SET TASK A: In two sentences, summarize the forum thread below about scraping Yahoo Finance.

QUOTED TEXT:
==================================================

-1

Goal is to get Python / BeautifulSoup to scrape Yahoo Finance and the first/last name of public company owner:

from bs4 import BeautifulSoup
import requests

    url = 'https://finance.yahoo.com/quote/GTVI/profile?p=GTVI'
    page = requests.get(url, headers={
        "User-Agent": "Mozilla/5.0 (Macintosh; Intel Mac OS X 10_15_7) AppleWebKit/537.36 (KHTML, like Gecko) Chrome/96.0.4664.110 Safari/537.36",
    })
    soup = BeautifulSoup(page.text, 'html.parser')
    price = soup.find_all("tr", {"class": "C($primaryColor) BdB Bdc($seperatorColor) H(36px)"})
    print(soup.select_one("td > span").text)

^-The above single call works perfectly, but I can't get it to loop and print multiple times keeping the useragent of the browser masked. Here is my attempt at it (new to Python keep in mind) Haaalp :)

from bs4 import BeautifulSoup
import requests

url = ['https://finance.yahoo.com/quote/GTVI/profile?p=GTVI',
'https://finance.yahoo.com/quote/RAFA/profile?p=RAFA',
'https://finance.yahoo.com/quote/CYDX/profile?p=CYDX',
'https://finance.yahoo.com/quote/TTHG/profile?p=TTHG']
names = []
for link in url:
    w=1
    reqs2 = requests.get(link)
page = requests.get(url, headers={
    "User-Agent": "Mozilla/5.0 (Macintosh; Intel Mac OS X 10_15_7) AppleWebKit/537.36 (KHTML, like Gecko) Chrome/96.0.4664.110 Safari/537.36",
})
soup = BeautifulSoup(page.text, 'html.parser')
for x in soup.find_all("tr", {"class": "C($primaryColor) BdB Bdc($seperatorColor) H(36px)"})
names.append(x.text)
print(names)(soup.select_one("td > span").text)

1 Answers1

0

Check your indents to get your code running and also your requests. Cause expected result from your question is not that clear, this is just a hint how to fix or get a result.

==================================================

RECORDED INFORMATION:
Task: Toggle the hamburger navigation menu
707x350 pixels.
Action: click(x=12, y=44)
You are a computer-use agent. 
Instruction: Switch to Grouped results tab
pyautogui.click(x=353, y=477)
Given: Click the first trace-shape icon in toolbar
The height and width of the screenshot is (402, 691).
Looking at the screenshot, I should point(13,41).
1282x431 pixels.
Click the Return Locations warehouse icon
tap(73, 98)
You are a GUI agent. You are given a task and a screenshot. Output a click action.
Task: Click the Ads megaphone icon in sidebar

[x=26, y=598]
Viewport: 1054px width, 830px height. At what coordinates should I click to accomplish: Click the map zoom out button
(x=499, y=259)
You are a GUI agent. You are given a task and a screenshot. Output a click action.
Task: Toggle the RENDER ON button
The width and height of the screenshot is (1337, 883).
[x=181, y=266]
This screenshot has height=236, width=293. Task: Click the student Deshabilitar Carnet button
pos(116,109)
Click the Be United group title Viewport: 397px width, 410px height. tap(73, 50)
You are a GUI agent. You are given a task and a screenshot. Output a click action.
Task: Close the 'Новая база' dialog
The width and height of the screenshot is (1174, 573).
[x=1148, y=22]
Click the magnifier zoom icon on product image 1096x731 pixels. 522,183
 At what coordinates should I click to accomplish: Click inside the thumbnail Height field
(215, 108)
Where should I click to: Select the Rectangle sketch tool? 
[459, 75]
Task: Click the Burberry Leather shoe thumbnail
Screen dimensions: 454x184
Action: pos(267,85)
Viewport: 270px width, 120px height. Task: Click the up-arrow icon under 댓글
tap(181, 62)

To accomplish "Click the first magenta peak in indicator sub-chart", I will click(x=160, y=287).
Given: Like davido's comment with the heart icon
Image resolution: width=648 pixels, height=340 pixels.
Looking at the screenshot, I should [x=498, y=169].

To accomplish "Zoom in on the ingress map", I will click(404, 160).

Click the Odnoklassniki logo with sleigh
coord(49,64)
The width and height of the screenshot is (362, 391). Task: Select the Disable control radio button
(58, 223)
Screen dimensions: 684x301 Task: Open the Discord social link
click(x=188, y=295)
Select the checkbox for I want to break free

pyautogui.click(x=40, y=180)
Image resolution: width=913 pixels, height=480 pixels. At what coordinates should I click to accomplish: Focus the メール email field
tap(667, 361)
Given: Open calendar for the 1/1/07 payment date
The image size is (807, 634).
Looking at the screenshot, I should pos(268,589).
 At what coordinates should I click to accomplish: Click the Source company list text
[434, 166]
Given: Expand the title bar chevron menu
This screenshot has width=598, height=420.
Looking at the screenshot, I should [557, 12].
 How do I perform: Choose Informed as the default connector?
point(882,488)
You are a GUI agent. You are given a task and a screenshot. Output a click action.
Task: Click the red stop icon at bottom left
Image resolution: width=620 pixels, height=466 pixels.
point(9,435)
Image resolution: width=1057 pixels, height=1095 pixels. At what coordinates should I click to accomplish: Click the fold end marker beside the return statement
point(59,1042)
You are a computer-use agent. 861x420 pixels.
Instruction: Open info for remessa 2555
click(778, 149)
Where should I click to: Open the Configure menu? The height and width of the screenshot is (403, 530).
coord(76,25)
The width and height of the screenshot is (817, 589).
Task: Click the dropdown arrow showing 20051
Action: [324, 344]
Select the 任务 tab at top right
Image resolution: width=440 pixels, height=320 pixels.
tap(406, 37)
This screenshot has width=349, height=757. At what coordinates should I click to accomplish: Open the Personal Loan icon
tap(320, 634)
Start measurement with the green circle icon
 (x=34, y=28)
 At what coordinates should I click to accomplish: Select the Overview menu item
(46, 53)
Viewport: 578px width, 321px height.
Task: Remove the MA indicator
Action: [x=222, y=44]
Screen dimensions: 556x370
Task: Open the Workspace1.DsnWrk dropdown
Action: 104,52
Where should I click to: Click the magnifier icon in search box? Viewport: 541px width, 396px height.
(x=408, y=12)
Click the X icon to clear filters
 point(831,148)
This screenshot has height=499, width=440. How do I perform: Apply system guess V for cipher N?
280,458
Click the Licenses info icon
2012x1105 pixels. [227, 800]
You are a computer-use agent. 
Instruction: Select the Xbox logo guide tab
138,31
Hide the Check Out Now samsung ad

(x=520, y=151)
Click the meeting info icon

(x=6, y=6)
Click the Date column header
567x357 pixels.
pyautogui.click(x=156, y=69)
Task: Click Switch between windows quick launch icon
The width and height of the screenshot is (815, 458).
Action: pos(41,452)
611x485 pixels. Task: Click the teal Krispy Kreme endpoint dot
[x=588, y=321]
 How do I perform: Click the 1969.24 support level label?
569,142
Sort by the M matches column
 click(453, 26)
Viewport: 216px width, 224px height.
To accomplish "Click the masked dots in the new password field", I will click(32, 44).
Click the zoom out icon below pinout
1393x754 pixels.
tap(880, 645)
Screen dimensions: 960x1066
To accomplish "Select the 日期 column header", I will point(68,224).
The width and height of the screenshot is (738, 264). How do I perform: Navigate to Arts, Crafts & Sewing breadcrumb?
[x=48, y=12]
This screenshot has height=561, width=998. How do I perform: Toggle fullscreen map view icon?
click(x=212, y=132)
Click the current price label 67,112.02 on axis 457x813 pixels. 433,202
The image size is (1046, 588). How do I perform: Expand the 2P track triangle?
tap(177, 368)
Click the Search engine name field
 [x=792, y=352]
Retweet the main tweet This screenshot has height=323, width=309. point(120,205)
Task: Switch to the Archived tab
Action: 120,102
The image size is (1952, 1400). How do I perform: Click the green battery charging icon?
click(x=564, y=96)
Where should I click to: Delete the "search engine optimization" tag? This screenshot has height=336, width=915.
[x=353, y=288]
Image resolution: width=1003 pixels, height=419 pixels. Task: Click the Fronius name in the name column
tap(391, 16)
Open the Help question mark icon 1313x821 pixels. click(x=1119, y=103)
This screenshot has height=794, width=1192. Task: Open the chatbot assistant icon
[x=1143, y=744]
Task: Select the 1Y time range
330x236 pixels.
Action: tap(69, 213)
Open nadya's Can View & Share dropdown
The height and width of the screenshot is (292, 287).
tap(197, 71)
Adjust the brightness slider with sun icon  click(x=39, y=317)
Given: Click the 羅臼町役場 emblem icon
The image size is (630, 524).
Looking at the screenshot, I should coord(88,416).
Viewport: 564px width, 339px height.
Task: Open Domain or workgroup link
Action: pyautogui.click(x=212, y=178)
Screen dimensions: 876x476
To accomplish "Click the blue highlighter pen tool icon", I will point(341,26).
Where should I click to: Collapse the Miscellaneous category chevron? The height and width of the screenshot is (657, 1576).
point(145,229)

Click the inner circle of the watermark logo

==================================================

SET TASK B: Convert the lines of the records, starting with the line containing "How do I perform: Choose" and going on through the line containing "2012x1105 pixels. [227, 800]", into a Markdown table with the columns No. and Record Line, leaving out any blank lines.

FULL OUTPUT A: The poster wants Python and BeautifulSoup to scrape the first and last name of a public company owner from Yahoo Finance, and a single request with a masked browser user agent works fine. Their attempt to loop over several profile URLs while keeping the user agent masked fails, and the one answer suggests checking the indents and the requests.

FULL OUTPUT B:
| No. | Record Line |
|---|---|
| 1 |  How do I perform: Choose Informed as the default connector? |
| 2 | point(882,488) |
| 3 | You are a GUI agent. You are given a task and a screenshot. Output a click action. |
| 4 | Task: Click the red stop icon at bottom left |
| 5 | Image resolution: width=620 pixels, height=466 pixels. |
| 6 | point(9,435) |
| 7 | Image resolution: width=1057 pixels, height=1095 pixels. At what coordinates should I click to accomplish: Click the fold end marker beside the return statement |
| 8 | point(59,1042) |
| 9 | You are a computer-use agent. 861x420 pixels. |
| 10 | Instruction: Open info for remessa 2555 |
| 11 | click(778, 149) |
| 12 | Where should I click to: Open the Configure menu? The height and width of the screenshot is (403, 530). |
| 13 | coord(76,25) |
| 14 | The width and height of the screenshot is (817, 589). |
| 15 | Task: Click the dropdown arrow showing 20051 |
| 16 | Action: [324, 344] |
| 17 | Select the 任务 tab at top right |
| 18 | Image resolution: width=440 pixels, height=320 pixels. |
| 19 | tap(406, 37) |
| 20 | This screenshot has width=349, height=757. At what coordinates should I click to accomplish: Open the Personal Loan icon |
| 21 | tap(320, 634) |
| 22 | Start measurement with the green circle icon |
| 23 |  (x=34, y=28) |
| 24 |  At what coordinates should I click to accomplish: Select the Overview menu item |
| 25 | (46, 53) |
| 26 | Viewport: 578px width, 321px height. |
| 27 | Task: Remove the MA indicator |
| 28 | Action: [x=222, y=44] |
| 29 | Screen dimensions: 556x370 |
| 30 | Task: Open the Workspace1.DsnWrk dropdown |
| 31 | Action: 104,52 |
| 32 | Where should I click to: Click the magnifier icon in search box? Viewport: 541px width, 396px height. |
| 33 | (x=408, y=12) |
| 34 | Click the X icon to clear filters |
| 35 |  point(831,148) |
| 36 | This screenshot has height=499, width=440. How do I perform: Apply system guess V for cipher N? |
| 37 | 280,458 |
| 38 | Click the Licenses info icon |
| 39 | 2012x1105 pixels. [227, 800] |